DIRECTIONS FOR THIS TASK:
Reproduce the line that holds "How do I perform: Open" together with all the lines after it up to the end of the entries.

Stored data
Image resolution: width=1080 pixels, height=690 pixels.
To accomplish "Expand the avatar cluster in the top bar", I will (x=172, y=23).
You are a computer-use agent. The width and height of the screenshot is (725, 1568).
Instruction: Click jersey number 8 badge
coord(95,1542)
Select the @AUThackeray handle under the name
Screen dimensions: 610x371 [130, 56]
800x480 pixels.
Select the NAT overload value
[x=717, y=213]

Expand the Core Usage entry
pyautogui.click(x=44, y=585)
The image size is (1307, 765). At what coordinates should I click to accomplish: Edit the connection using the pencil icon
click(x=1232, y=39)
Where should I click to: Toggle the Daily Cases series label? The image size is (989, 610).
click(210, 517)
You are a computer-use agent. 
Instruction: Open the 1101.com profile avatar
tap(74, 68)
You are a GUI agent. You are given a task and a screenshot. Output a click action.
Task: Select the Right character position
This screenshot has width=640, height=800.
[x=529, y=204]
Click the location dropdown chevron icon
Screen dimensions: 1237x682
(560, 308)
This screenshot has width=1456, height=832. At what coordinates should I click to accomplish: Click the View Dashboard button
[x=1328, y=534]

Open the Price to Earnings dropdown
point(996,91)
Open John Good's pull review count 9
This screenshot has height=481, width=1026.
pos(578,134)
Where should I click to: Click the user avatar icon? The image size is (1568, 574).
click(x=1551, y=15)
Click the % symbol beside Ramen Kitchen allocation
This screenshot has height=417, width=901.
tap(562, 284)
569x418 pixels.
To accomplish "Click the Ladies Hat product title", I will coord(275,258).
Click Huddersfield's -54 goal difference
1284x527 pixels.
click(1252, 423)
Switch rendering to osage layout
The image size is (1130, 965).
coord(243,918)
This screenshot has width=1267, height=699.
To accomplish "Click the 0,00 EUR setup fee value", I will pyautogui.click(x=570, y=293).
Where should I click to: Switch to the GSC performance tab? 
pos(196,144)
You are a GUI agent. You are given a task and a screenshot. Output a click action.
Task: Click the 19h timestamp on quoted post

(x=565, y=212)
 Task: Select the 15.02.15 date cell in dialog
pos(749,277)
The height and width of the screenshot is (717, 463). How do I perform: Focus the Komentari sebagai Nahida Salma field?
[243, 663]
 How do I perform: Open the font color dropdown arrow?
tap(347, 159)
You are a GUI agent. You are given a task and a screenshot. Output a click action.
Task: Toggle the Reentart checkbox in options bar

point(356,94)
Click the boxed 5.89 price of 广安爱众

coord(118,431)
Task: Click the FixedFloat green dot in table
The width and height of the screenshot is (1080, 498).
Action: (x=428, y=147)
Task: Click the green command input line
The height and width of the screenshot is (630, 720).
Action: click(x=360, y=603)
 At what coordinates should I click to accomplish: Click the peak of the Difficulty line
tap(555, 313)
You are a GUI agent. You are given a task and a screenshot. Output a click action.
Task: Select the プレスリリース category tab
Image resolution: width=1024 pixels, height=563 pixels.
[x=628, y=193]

TASK RESULT:
 How do I perform: Open the font color dropdown arrow?
tap(347, 159)
You are a GUI agent. You are given a task and a screenshot. Output a click action.
Task: Toggle the Reentart checkbox in options bar

point(356,94)
Click the boxed 5.89 price of 广安爱众

coord(118,431)
Task: Click the FixedFloat green dot in table
The width and height of the screenshot is (1080, 498).
Action: (x=428, y=147)
Task: Click the green command input line
The height and width of the screenshot is (630, 720).
Action: click(x=360, y=603)
 At what coordinates should I click to accomplish: Click the peak of the Difficulty line
tap(555, 313)
You are a GUI agent. You are given a task and a screenshot. Output a click action.
Task: Select the プレスリリース category tab
Image resolution: width=1024 pixels, height=563 pixels.
[x=628, y=193]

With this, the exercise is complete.